▶ ACTIVITY
Exactly how many lines in the entries contain "Warenkorb"? Give that number alone.

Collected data
==========

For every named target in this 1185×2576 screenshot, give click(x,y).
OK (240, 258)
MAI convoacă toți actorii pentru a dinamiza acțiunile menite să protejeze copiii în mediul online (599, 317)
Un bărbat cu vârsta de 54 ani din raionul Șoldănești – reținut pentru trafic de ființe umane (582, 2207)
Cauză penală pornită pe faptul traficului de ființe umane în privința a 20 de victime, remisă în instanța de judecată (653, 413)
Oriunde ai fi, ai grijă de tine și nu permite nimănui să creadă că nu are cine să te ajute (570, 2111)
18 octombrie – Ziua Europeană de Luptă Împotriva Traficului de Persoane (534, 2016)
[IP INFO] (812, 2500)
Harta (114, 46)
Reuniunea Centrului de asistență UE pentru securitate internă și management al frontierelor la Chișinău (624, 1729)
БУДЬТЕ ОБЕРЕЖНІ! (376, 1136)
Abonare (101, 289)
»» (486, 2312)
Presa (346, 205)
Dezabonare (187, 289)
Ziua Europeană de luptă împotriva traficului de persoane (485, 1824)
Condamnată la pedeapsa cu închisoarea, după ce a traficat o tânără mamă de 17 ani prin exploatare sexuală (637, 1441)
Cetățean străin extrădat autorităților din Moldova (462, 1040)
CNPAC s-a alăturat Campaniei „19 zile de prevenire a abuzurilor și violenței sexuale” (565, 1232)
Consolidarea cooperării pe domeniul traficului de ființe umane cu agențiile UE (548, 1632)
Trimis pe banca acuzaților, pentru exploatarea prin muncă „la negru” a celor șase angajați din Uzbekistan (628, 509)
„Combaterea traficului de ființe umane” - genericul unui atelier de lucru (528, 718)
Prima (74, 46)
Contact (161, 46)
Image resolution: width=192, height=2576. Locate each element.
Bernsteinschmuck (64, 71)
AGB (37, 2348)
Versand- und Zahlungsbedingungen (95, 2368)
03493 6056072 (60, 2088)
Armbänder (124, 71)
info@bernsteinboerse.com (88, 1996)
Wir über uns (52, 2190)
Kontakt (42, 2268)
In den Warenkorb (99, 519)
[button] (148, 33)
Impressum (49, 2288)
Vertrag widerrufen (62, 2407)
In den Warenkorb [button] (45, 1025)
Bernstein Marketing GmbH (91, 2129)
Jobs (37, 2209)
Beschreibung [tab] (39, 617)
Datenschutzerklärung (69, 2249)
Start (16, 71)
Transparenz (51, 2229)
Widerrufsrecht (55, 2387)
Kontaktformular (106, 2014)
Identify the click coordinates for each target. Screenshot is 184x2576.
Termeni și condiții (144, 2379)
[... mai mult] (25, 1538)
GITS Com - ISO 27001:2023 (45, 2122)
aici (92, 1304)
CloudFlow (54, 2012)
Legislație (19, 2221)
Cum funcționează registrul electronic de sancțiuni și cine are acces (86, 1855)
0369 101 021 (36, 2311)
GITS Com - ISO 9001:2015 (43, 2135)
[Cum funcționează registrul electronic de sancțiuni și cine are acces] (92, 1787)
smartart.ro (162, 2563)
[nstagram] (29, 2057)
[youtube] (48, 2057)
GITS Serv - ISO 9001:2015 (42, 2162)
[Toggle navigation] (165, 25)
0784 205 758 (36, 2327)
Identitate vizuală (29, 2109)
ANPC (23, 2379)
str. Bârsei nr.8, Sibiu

==========

▶ YOUR SOLUTION
2